The hospital provides no-cost services for prevention and treatment for physical and mental ailments. Services include (some services may be consolidated with Dadar division):

- Operation theaters
- Cardiac care
- In-home medical and nursing
- Emergency medical services
- Joint replacement
- Stroke clinic
- Cardiac ambulance
- Blood bank
- Pathology
- Ophthalmic
- Imaging
- Intensive care
- High dependency
- Pediatric
- Dialysis
- Outpatient
- Audiometry
The hospital serves the community by conducting free camps in the various fields for prevention, diseases and disabilities, both physical and mental.

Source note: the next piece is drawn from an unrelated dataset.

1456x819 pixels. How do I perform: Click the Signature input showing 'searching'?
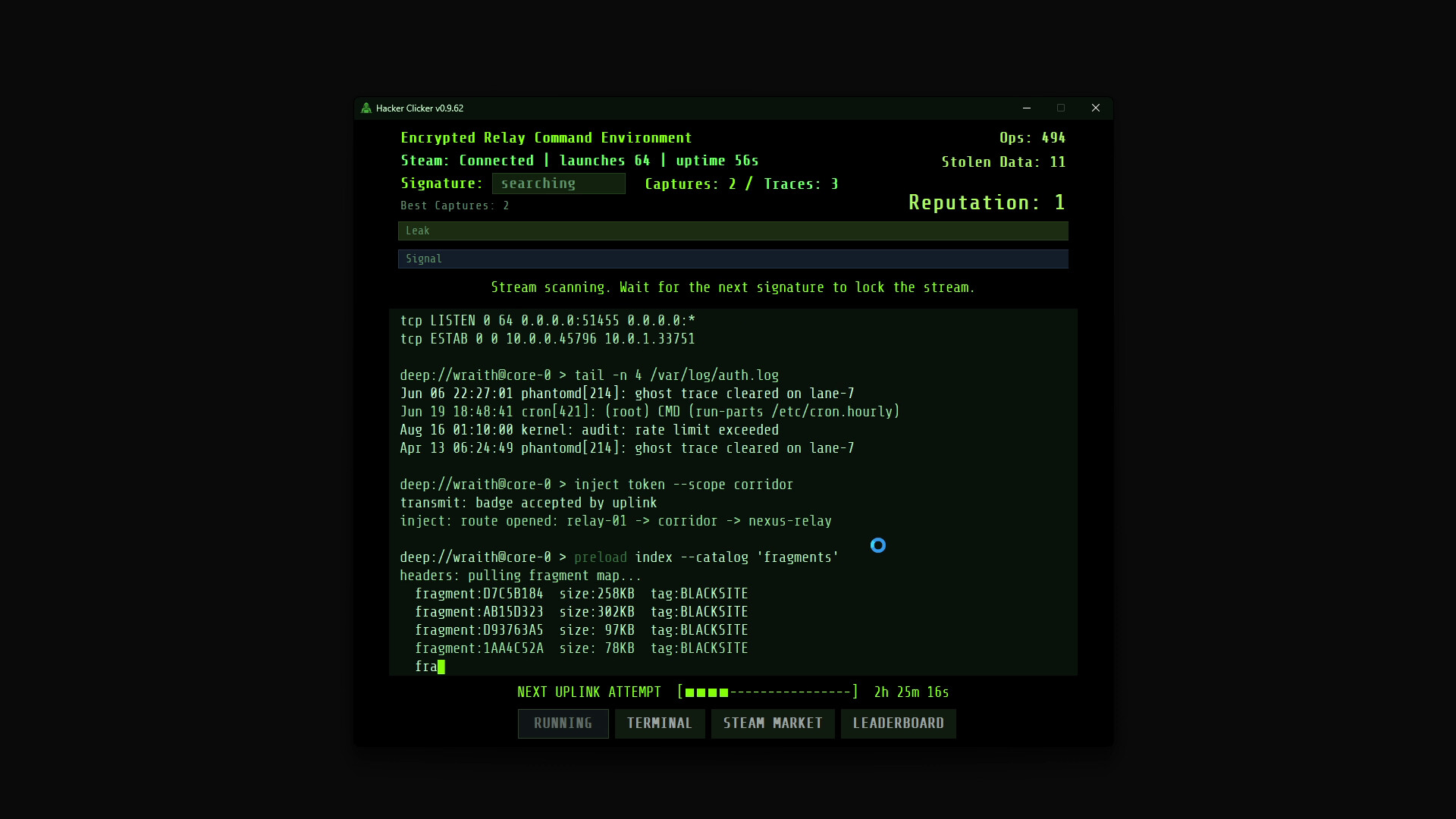(559, 183)
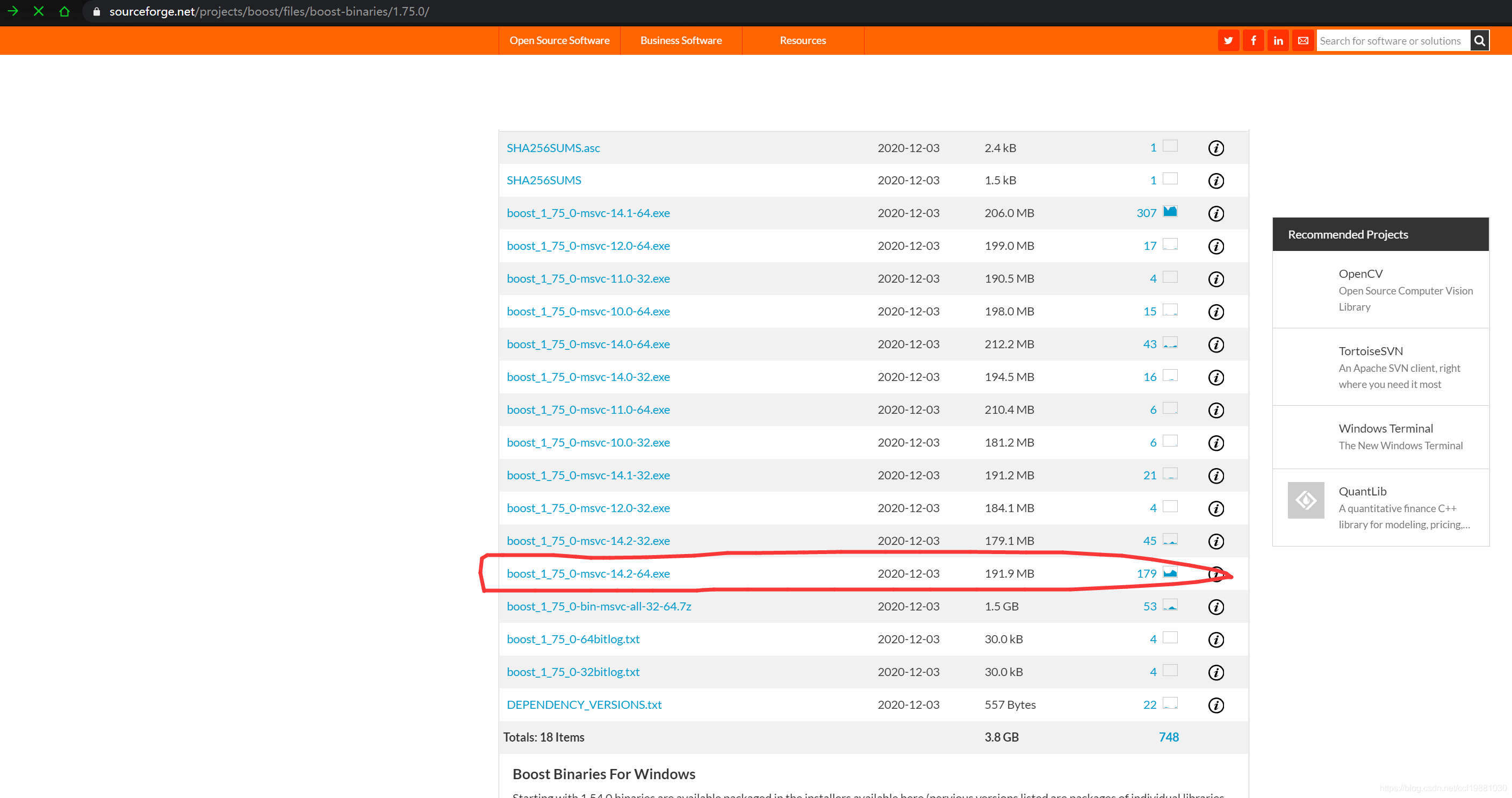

- Smile Train Project, in association with the New York Chapter. Cleft Lip, Cleft Palate and related deformities conducted free of cost to all the patients admitted.  During the year 161 operations free of cost in all respects have been performed.  Patient's relatives coming from tribal areas have also been served free food during their stay at the hospital.
- Blood Donation Camps are conducted to meet demand. Shushrusha Blood Bank Registry, a voluntary donor endeavor is being developed as per new FDA rules. This registration would help the family to procure blood at a short notice.
- Socially Responsibility Activities:  Efforts to reach out to street children, senior citizenry and underprivileged.
- Swaasthya, a monthly health magazine, an ongoing publication started at the main campus in Dadar: Editor, Dr. Rekha Bhatkhande, the medical director at Vikhroli and serves both campuses and the community.
- 'DILASA Centre, started by the hospital during 2010 for senior citizens, had various projects completed.
- Sisterhood of strength, Sakhi, The clinic for Women, Rekha Bhatkhande et al.
- Swachh Bharat Abhiyan with the senior citizens group on 14 May 2016 in Shushrusha Hospital by CSSC India, The Center for the Study of Social change.